Rule 1: Do not email anyone who visits your website saying, "Hey, I saw you were on my site and looking at X," no matter how much you believe it may be the hot girl from the fetish convention you just got back from.
ShibariCon was amazing this year. I really enjoyed the way I wasn't working the event, and after some careful coaching, I started finding "play partners" everywhere. That term is a bit misleading though, since it implies sexuality. Rope work with strangers this weekend was much less focused on sexuality, and much more about simply tying people up for the sheer fun of it. I don't really know where it came from, but Shibari really has become a kind of fetish for me - it is something that I now do for it's own sake.
Intriguingly, although I attended every class session (and that's 14 sessions over four days, starting ungodly early in the morning), only two of those courses were "about rope." The other 12 classes I attended were all about the psychology of bondage: why you do it, how to talk to strangers about what they want out of a session, how to move beyond the strangely rigid classification system of Top/Dominant/Corporal/etc, how to coordinate your scenes, how to negotiate boundaries and still keep it sexy.

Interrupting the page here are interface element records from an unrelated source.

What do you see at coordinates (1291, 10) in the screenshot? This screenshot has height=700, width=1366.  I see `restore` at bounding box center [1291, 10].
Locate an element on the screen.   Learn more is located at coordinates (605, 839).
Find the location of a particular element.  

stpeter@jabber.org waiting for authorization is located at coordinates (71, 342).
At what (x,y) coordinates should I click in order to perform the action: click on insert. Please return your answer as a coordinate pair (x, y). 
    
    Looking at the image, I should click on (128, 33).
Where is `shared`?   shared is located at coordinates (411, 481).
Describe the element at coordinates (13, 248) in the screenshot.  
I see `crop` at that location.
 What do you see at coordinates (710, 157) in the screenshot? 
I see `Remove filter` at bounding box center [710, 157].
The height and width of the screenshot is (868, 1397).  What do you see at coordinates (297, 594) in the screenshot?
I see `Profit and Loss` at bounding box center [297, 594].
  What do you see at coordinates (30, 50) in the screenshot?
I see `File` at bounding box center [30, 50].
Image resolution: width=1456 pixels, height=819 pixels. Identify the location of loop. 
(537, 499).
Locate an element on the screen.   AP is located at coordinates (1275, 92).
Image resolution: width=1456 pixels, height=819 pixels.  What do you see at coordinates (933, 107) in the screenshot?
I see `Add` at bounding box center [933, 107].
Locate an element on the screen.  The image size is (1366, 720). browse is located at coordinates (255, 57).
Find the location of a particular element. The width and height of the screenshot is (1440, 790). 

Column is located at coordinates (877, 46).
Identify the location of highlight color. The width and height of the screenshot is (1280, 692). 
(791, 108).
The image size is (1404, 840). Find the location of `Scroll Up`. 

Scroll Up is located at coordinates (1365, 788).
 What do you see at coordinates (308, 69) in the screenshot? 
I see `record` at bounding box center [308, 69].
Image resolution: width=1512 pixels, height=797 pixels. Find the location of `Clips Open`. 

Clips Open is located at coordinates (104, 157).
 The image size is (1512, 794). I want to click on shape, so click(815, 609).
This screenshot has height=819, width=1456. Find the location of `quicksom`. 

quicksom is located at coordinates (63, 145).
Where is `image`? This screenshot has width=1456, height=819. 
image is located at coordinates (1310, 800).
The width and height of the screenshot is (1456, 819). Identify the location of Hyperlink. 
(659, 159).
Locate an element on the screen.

Oh, and here's something completely fucked up: out of 500 people from across the world, united only by our mutual interest in rope, I was not the only person there with a Winnie The Pooh tattoo! Uncle P has TWO of them, in color!
I also finally met Cunning Minx of
Poly Weekly fame, and OH MY GOD is she hot!
It's very strange meeting someone whose voice you've been listening to for months, especially an attractive single woman who so clearly elucidates many of my own interests and beliefs. Nor is my ability to separate fiction from reality helped by the fact that she lives in Chicago. I don't know what's more disturbing: trying to separate my empathy for the woman on the airwaves from the attraction to the woman in front of me, or that while watching her, stripped naked, playing with others, I was fantasizing about late-night conversations in the park with her. Dammit, I am not here to contemplate relationships! I'm here to have sex with strangers who refuse to tell me their names (that was really hot, by the way)!
Don't be fooled by the tangents, by the way. The incredibly attractive woman whose email address I am illicitly in possession of is NOT the bodacious Ms Minx, but a completely different fine-looking woman who apparently thinks of me as "the really hot note-taker," because of my frantic scribbling during one of the classes by
Lee Harrington,. Lee, incidentally, is currently trying to have text-message sex with me while his flight is delayed.
The underlying message of the weekend, for me, was one speaking to my fears and self-doubts, and calling them dirty names. I have carefully navigated the course of my life to a place that is as free from judgment and potential condemnation as it is possible to get without cutting yourself off entirely from other human beings. In such a place, fear and feelings of inadequacy, of self-depreciation, ought to have no power over me. Is it so surprising, then, that so many people joined me in learning how to overcome such demons under the guise of rope fetishism?